Heng Ji, Rensselaer Polytechnic Institute
The goal of Information Extraction (IE) is to extract structured facts from a wide spectrum of heterogeneous unstructured data types including texts, speech, images and videos. Traditional IE techniques are limited to a certain source X (X = a particular language, domain, limited number of pre-defined fact types, single data modality...). When we move from X to a new source Y, we need to start from scratch again by annotating a substantial amount of training data and developing Y specific extraction capabilities.

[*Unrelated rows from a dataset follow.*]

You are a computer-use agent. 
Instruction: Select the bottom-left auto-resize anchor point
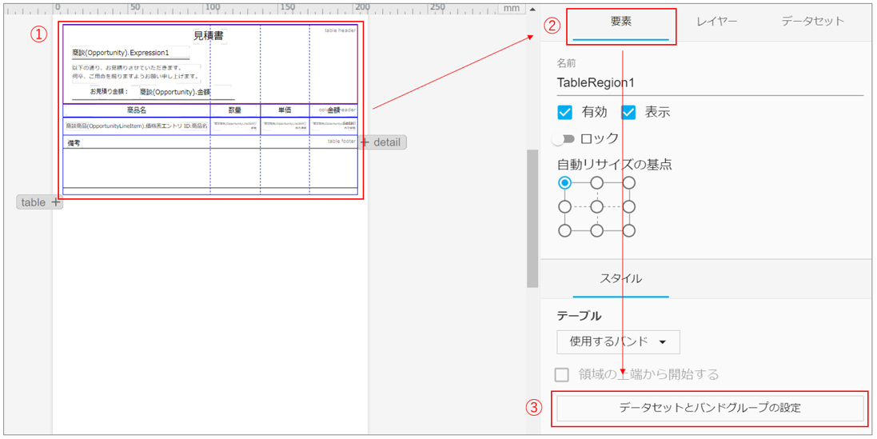(565, 231)
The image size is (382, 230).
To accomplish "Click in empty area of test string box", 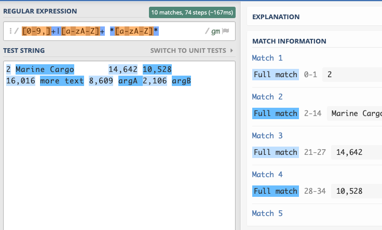I will 119,155.
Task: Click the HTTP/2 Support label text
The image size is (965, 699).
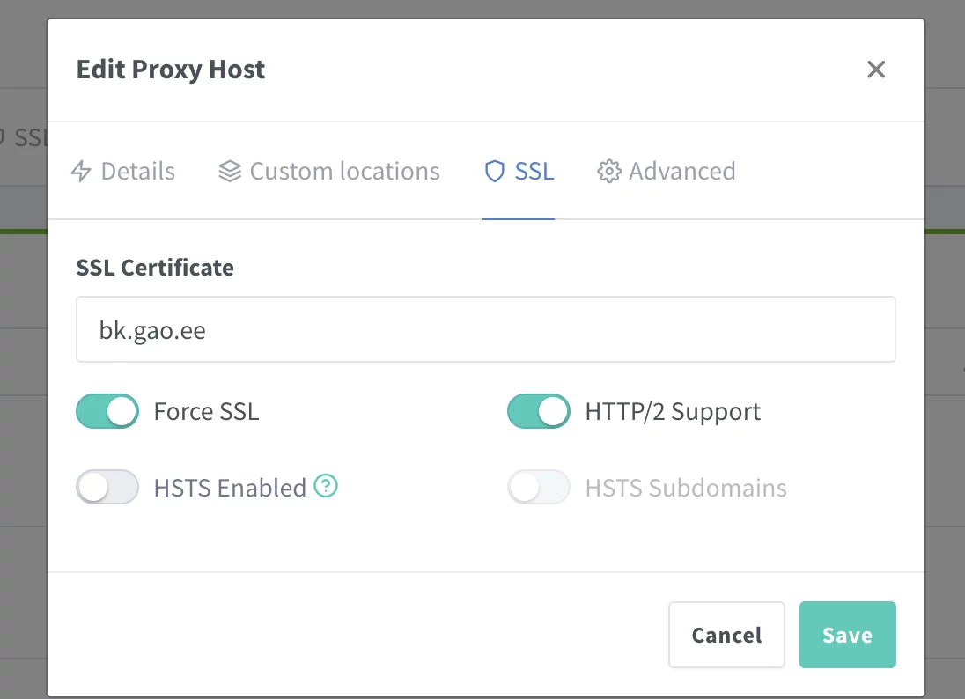Action: point(673,411)
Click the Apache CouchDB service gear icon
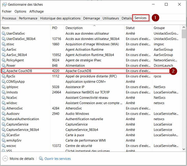 click(x=4, y=71)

We propose a new Universal Information Extraction (IE) paradigm to combine the merits of traditional IE (high quality and fine granularity) and Open IE (high scalability). This framework aims to discover schemas and extract facts from any input corpus, without any annotated training data or predefined schema. It can also be extended to multiple data modalities (images, videos) and 282 languages by constructing a common semantic space and transfer learning across sources.
Heng Ji is Edward P. Hamilton Development Chair Professor in Computer Science Department of Rensselaer Polytechnic Institute. She received her Ph.D. in Computer Science from New York University. Her research interests focus on Natural Language Processing, especially on Information Extraction and Knowledge Base Population. She was selected as "Young Scientist" and a member of the Global Future Council on the Future of Computing by the World Economic Forum in 2016 and 2017.
She received "AI's 10 to Watch" Award by IEEE Intelligent Systems in 2013, NSF CAREER award in 2009, Google Research Awards in 2009 and 2014, IBM Watson Faculty Award in 2012 and 2014, Bosch Research Awards in 2015 and 2016. She coordinated the NIST TAC Knowledge Base Population task since 2010. She is now serving as the Program Committee Co-Chair of NAACL2018.